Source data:
»»
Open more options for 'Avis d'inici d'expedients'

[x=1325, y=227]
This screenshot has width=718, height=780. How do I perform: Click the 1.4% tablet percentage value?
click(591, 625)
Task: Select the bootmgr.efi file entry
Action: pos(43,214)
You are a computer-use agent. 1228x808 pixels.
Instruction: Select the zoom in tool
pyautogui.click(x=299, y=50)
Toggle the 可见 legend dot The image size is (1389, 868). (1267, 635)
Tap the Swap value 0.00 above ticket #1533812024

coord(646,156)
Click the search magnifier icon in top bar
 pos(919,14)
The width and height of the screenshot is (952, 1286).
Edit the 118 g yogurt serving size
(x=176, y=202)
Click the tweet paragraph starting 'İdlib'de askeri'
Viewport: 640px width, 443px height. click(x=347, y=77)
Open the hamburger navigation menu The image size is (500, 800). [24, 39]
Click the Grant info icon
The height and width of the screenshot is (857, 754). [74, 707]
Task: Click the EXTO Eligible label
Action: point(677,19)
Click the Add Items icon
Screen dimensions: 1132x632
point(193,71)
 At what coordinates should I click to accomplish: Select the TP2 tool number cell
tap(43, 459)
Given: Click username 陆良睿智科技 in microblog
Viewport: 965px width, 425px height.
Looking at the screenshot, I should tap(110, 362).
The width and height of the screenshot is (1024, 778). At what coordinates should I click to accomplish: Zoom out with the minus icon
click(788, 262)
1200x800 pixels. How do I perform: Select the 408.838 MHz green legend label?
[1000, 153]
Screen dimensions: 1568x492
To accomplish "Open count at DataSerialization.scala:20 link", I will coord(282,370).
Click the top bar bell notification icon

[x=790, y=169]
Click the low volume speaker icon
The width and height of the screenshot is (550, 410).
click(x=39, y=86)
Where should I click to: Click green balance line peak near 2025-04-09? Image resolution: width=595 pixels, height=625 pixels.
««
In the data above, which lines lie between the line with "Open the hamburger" and the line with "Screen dimensions: 1568x492", inclusive? Print those lines exactly and nothing else.

### Answer box
Open the hamburger navigation menu The image size is (500, 800). [24, 39]
Click the Grant info icon
The height and width of the screenshot is (857, 754). [74, 707]
Task: Click the EXTO Eligible label
Action: point(677,19)
Click the Add Items icon
Screen dimensions: 1132x632
point(193,71)
 At what coordinates should I click to accomplish: Select the TP2 tool number cell
tap(43, 459)
Given: Click username 陆良睿智科技 in microblog
Viewport: 965px width, 425px height.
Looking at the screenshot, I should tap(110, 362).
The width and height of the screenshot is (1024, 778). At what coordinates should I click to accomplish: Zoom out with the minus icon
click(788, 262)
1200x800 pixels. How do I perform: Select the 408.838 MHz green legend label?
[1000, 153]
Screen dimensions: 1568x492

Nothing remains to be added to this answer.